ACTIVITIES:
1. In the text on Russian doping, how many Olympic athletes had information about them sent to sports federations?
2. Reproduce the section of the text on Russian doping between "Canadian lawyer Richard" and "to manipulate samples.", inclusive, renaming "World Anti-Doping Agency" to "global anti-doping body".

Russia ‘hijacked’ sport with mass doping, says investigator Richard McLaren claiming ‘institutional conspiracy’
Russia hijacked international sport by using more than 1,000 athletes in an “institutional conspiracy” to win medals at the Sochi and London Olympics and other global events, according to a top investigator
Russia hijacked international sport by using more than 1,000 athletes in an “institutional conspiracy” to win medals at the Sochi and London Olympics and other global events, a top investigator said Friday.
Canadian lawyer Richard McLaren, who has previously accused Russia of “state-sponsored” cheating, said in a new report for the World Anti-Doping Agency that he had confirmed the switching of samples at the Sochi Winter Olympics in 2014 and that salt and coffee were used to manipulate samples.
More than 1,000 athletes in the summer and winter Olympics and Paralympics “can be identified as being involved in or benefiting from manipulations to conceal positive testing”, his report said.
Information on 695 Olympic athletes had been sent to sports federations. “Well known and elite level athletes” were among competitors whose tests were “falsified”.
“A cover-up that evolved over the years from uncontrolled chaos to an institutionalised and disciplined medal-winning strategy and conspiracy,” McLaren said as he introduced his report.
Russia’s sports ministry again denied state backing for doping. But the report said the campaign that started about 2011 came under official control from 2012 under then sports minister Vitaly Mutko amid fears that the cheating would be detected.
“An institutional conspiracy existed across summer and winter sports athletes who participated with Russian officials within the ministry of sport and its infrastructure,” said McLaren.
“These activities were supported by senior Russian officials, including the minister and deputy minister of sport.”
About 30 sports including football were involved, officials added. But doping was rife in Russian athletics and weightlifting.

ENTRIES SUPPLIED:
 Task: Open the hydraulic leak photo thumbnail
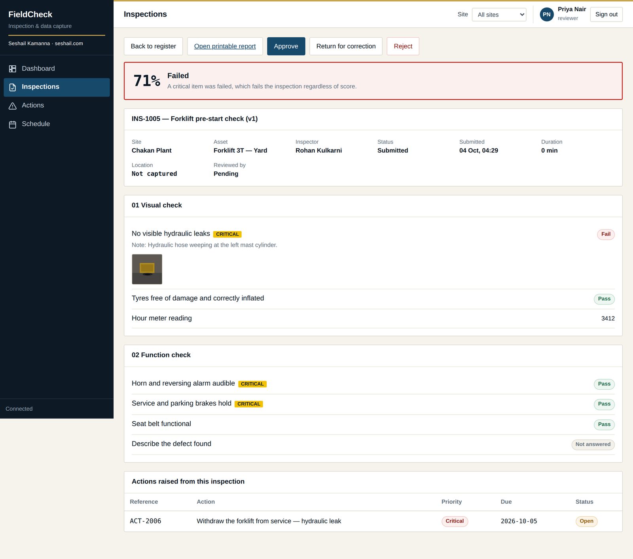(x=147, y=269)
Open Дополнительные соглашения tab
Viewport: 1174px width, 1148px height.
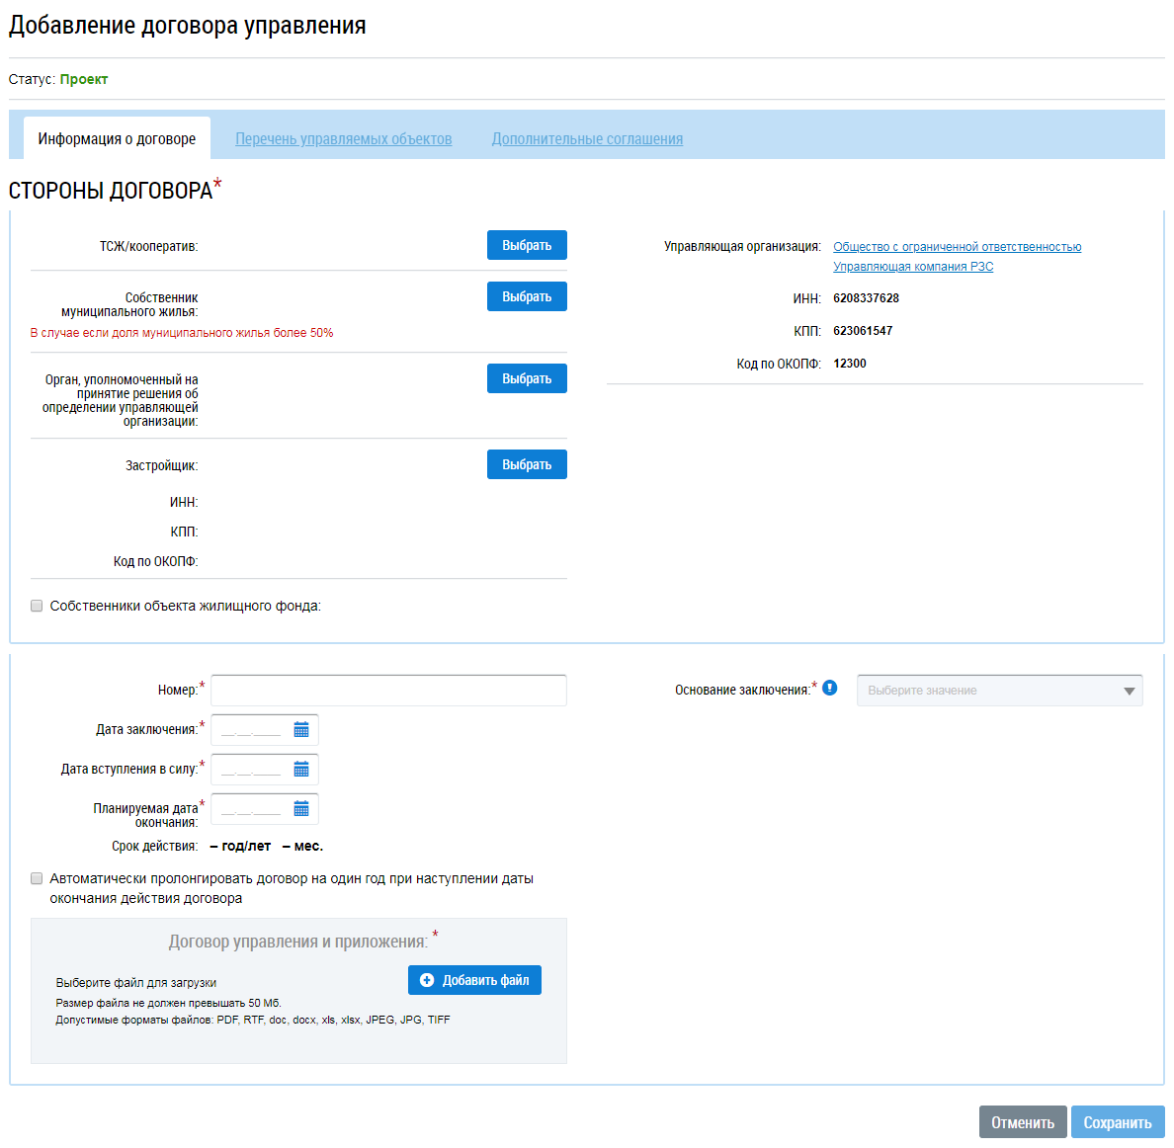coord(587,139)
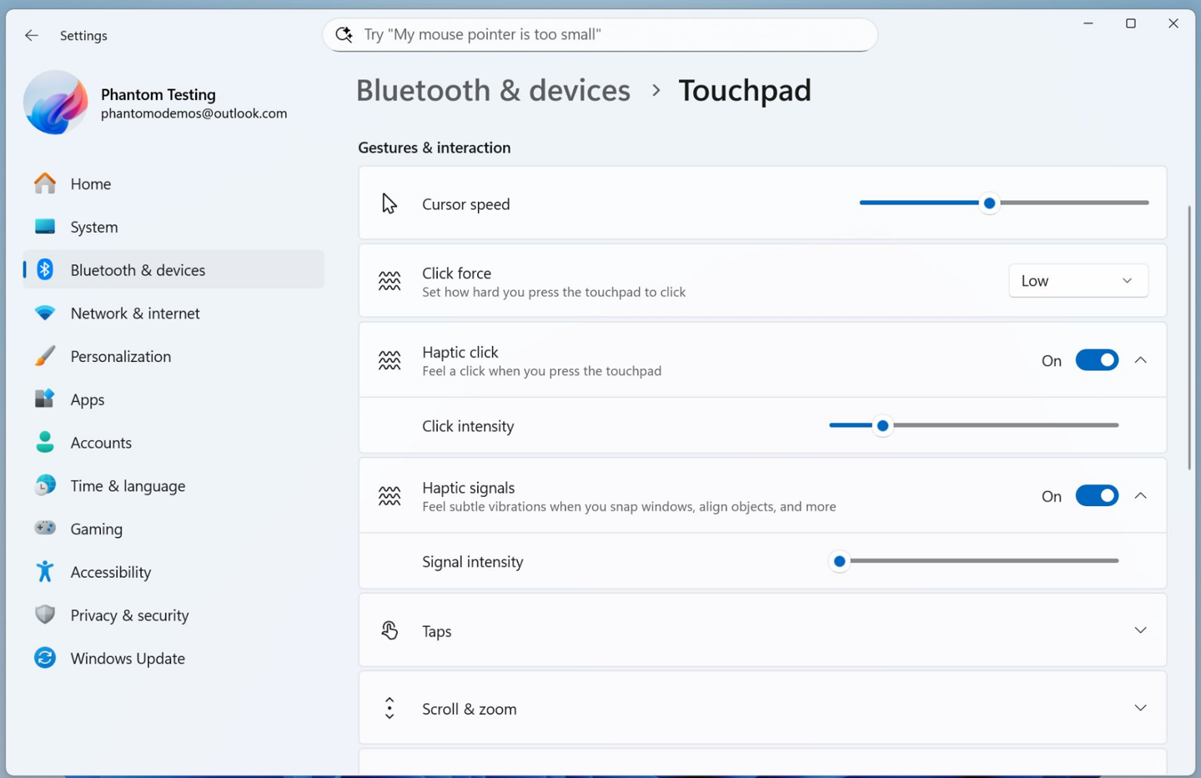Click the Bluetooth & devices breadcrumb link
Screen dimensions: 1201x778
point(493,90)
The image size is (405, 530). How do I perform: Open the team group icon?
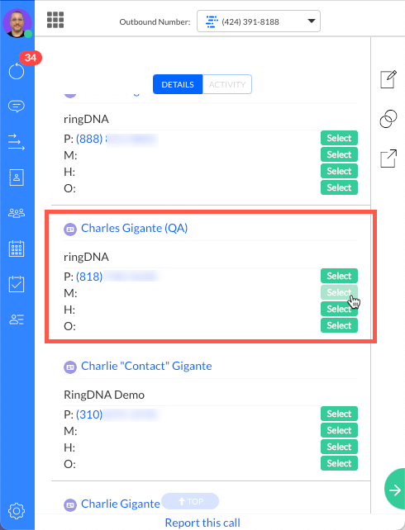point(17,213)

RESULTS FOR THE EXERCISE:
1. Information on 695 Olympic athletes was sent to sports federations.

2.
Canadian lawyer Richard McLaren, who has previously accused Russia of “state-sponsored” cheating, said in a new report for the global anti-doping body that he had confirmed the switching of samples at the Sochi Winter Olympics in 2014 and that salt and coffee were used to manipulate samples.